On March 11, 2010, a DRM-free demo version was released on the Japanese PlayStation Store, and then distributed by Japanese website 4Gamer and other web sites. The demo features a sample of the game's Gravure Mode, where the player chooses a character, a swimsuit and a situation to take photos. In the demo, Hitomi is the only available character, with two bikinis and three situations. Unlike in the full version, the pictures cannot be saved in the demo. The demo can currently be downloaded on PSP demo specialized web sites, as well as in the game's official Japanese website.

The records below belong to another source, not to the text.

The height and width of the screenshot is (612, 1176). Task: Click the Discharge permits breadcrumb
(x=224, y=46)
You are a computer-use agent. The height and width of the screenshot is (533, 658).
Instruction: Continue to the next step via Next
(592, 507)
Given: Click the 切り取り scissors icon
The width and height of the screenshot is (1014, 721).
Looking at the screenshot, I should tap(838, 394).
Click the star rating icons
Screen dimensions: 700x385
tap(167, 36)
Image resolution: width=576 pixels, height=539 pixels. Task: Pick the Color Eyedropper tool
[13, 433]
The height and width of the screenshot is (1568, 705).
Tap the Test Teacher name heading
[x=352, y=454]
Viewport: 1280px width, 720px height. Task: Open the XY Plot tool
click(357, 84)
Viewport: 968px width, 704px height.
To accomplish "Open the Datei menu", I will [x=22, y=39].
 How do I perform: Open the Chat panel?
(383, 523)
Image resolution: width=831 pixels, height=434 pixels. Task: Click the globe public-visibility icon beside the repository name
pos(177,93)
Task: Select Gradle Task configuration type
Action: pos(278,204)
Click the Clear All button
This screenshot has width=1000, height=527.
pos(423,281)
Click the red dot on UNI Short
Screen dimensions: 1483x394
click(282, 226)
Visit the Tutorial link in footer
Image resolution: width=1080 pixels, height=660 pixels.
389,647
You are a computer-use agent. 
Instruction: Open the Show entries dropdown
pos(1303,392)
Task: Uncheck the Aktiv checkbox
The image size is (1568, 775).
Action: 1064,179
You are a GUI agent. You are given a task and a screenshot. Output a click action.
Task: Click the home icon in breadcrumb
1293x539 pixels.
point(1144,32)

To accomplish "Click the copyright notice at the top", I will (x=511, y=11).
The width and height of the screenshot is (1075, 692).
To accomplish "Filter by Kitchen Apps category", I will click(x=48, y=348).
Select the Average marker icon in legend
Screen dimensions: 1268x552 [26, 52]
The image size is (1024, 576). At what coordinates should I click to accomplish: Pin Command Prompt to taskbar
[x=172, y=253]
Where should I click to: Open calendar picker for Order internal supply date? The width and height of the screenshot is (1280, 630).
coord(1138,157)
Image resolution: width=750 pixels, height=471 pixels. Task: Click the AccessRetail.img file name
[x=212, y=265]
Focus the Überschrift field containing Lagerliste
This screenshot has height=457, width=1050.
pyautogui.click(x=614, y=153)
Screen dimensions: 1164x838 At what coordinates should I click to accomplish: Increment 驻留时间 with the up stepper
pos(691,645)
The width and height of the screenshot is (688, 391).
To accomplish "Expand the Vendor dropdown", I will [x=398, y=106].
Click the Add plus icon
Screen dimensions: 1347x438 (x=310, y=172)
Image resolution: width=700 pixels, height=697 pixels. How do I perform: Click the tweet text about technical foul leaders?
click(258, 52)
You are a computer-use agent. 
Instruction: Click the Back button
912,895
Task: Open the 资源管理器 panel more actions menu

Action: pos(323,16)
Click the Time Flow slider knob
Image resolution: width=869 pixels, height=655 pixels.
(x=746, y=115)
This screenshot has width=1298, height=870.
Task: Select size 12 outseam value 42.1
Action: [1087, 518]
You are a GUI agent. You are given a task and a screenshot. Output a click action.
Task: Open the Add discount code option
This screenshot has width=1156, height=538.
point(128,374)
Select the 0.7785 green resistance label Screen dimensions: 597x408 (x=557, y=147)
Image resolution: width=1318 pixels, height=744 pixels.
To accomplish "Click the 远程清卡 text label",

The game was released in all regions during March and April 2010. In Japan, Dead or Alive Paradise had on its release, other than the stand-alone game, two different bundles: one costing ¥7,329 and the other costing ¥15,729. The first comes with a secret photo album, a soundtrack CD, an original Kasumi box cover and the game. The second one is bundled with all that plus a Kasumi figurine, which wears two different swimsuits.

==Reception==

Dead or Alive Paradise has received generally mixed-to-negative reviews, resulting in a Metacritic score of only 38/100. Scott Jones and Victor Lucas from Reviews on the Run both gave the game a 0.0/10 rating saying the best word to describe the game is "pathetic". On the other hand, GamesRadar gave it a relatively high score of 7/10 saying on its verdict that it is "overall fun and deceptively deep."

Aggregate score
| Aggregator | Score |
|---|---|
| Metacritic | 38/100 |

Review scores
| Publication | Score |
|---|---|
| Eurogamer | 3/10 |
| Famitsu | 8/10, 6/10, 8/10, 7/10 |
| Game Informer | 4/10 |
| GamePro | 5/10 |
| GamesRadar+ | 7/10 |
| IGN | 5/10 |

===Controversy===
The Entertainment Software Rating Board (ESRB) classification has described Dead or Alive Paradise as filled with "creepy voyeurism" and "bizarre, misguided notions of what women really want." The original text was rewritten later and ESRB apologized saying the first post was posted "in error", considering it "improperly" and filled with "subjective language." Producer Yoshinori Ueda said that the game is not supposed to be softcore pornography, neither degrading towards women. However, art director Yasushi Nakamura also implied that if fans did masturbate to the series, Team Ninja "could consider that a success". He also said that Paradise was an effort to restart making the Dead or Alive series, as well as to broaden its appeal.